This morning, Justine and I decided to find her farm, which turned out to be disappointingly easy given that Carpenter has published the address on her blog. We love us a good sleuthing mission and this did not test our well-honed skills. We could tell you stories . . .
The place was literally just off a monster freeway. Not a great neighborhood, lots of boarded up windows and stray shopping carts. But not entirely awful. There were families around doing ordinary Sunday things, like walking home from church and washing the car. No sign of Carpenter. It felt wrong to just barge into someone else's garden, but the gate was open and bore a welcome sign, so we did.
It was a mess -- but wonderful. I think my lame photo up top just captures the mess. You have to trust me, the ramshackle, pell-mell abundance was beautiful to behold, with peach and avocado trees and scarlet runner beans and trees full of figs and unripe apples all higgledy piggledy with tomatoes and chard and zucchini and artichokes. We also saw one chicken and a few cages of bunnies.

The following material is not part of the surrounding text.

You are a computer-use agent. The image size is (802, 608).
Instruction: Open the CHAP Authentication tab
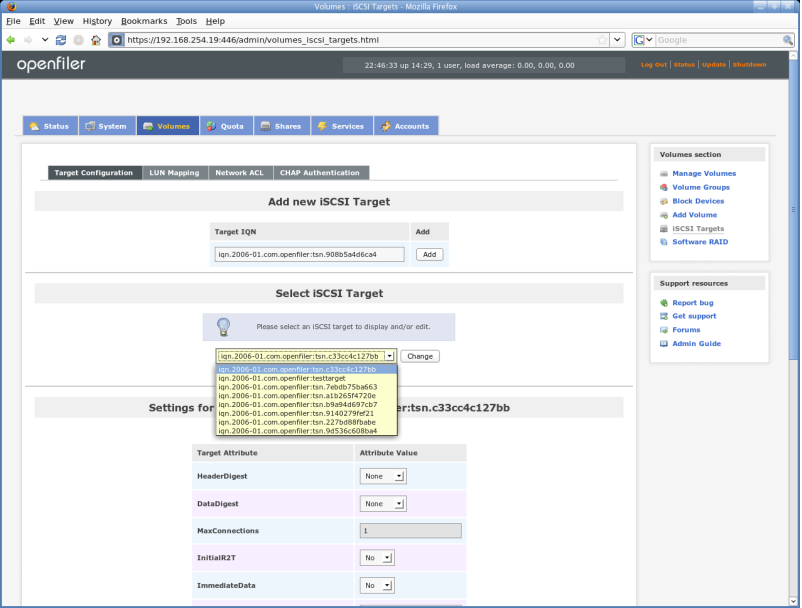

And, of course, there were bee hives. I have to say, Carpenter's bees seemed a little lethargic compared to mine. I wonder if the one of the hives is defunct.
I absolutely love this kind of place, always have, and don't know precisely why. I can't say my reasons are purely noble; they're not grounded in concerns about sustainability or protesting Nabisco or anything high-minded like that. Or at least not completely. It just makes me so incredibly happy when I see a much-loved, food-growing garden, especially one with animals. That this one sits in the middle of a gritty neighborhood makes it all the more magical.